**Excerpted passage**:
[Start of section]

How Little We Knew: Collusion and Confusion with Sexual Misconduct by Dee Ann Miller. Miller focuses on the actions of her church when she reported an abusive missionary pastor. Her church took extraordinary measures to avoid dealing with the sexual predator in their midst. Miller and her husband were silenced and ostracized, an experience at least as traumatic as the abuse itself. Unfortunately, this pattern seems to be the norm. Most victims are silenced by our churches. As survivors, we find our voices.

Whistleblowers: Broken Lives and Organizational Power by C. Fred Alford. Remember all the movies about whistleblowers acclaimed as heroes? Erin Brockovich, Norma Rae, Silkwood… well, maybe not Silkwood. She died in a mysterious car crash while trying to expose inadequate safety measures at a nuclear plant. Silkwood illustrates Fred Alford’s point: most whistleblowers pay for truth with ruined lives. It’s not a cheerful book, but it helped me understand I wasn’t crazy, or alone.

The Watercooler Effect: A Psychologist Explores the Extraordinary Power of Rumors by Nicholas DiFonzo. Understanding the mechanism of shunning didn’t make it any less painful, but it made it easier to forgive, and to reach peace.

Understanding Clergy Misconduct in Religious Systems: Scapegoating, Family Secrets, and the Abuse of Power by Candace Benyei. I found this book challenging, but I confess I’m mostly ignorant about “family systems.” My bishop had used those words to justify ordering me not to contact leaders at my church, while allowing my abusive pastor to stay on the job and in the pulpit, so I thought I ought to do my homework. Now I think someone else should have done his.

Books to help the congregation:

Restoring the Soul of a Church: Healing Congregations Wounded by Clergy Sexual Misconduct edited by Nancy Hopkins and Mark Laaser. I found this book too painful to read at first; I had bought it thinking I could help my former church heal, and it turned out they didn’t want my help, or even want to heal. By the time I opened it a year later, I was ready to learn what clergy sexual misconduct does to a congregation, and how to make it whole again.

Shared Wisdom: Use of the Self in Pastoral Care and Counseling by Pamela Cooper-White. This book helped me distinguish between pastoral care (the minister’s normal response to emergencies in congregants’ lives) and pastoral counseling (ongoing therapeutic support). It is never a good idea for a pastor to offer counseling to his or her congregants. In fact, it’s a big red flag.

Resources on sexual harassment in the religious workplace:

Sexual Misconduct in the Church: Understanding how often it happens, why it happens, and what to do when it does. This 2008 collection is of limited value to survivors of pastoral sexual misconduct: the articles are brief, dated, and somewhat superficial. But it is a good resource for survivors of sexual harassment in a religious workplace. Female clergy who have experienced sexual harassment may also want to download the article Silent Sufferers, published by the Baylor University School of Social Work.

[End of section]

**Problems to solve**:
a – In the reading list, who edited Restoring the Soul of a Church?
b – Reproduce everything in the reading list from "Sexual Misconduct in" down to "of Social Work.".

**Given information**:

[Start of section]

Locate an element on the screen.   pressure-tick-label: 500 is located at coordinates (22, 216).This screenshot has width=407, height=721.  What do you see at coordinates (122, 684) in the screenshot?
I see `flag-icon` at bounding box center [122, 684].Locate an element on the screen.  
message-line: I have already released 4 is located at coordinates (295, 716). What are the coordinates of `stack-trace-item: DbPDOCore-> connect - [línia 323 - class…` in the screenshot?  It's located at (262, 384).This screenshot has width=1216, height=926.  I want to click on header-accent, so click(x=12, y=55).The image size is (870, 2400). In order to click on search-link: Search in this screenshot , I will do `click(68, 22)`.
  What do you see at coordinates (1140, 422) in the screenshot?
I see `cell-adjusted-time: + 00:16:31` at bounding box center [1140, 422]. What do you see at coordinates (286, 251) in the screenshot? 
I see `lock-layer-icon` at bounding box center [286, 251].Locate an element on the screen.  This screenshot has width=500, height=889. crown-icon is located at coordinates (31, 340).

[End of section]

**Results for the exercise**:
a – Nancy Hopkins and Mark Laaser

b –
Sexual Misconduct in the Church: Understanding how often it happens, why it happens, and what to do when it does. This 2008 collection is of limited value to survivors of pastoral sexual misconduct: the articles are brief, dated, and somewhat superficial. But it is a good resource for survivors of sexual harassment in a religious workplace. Female clergy who have experienced sexual harassment may also want to download the article Silent Sufferers, published by the Baylor University School of Social Work.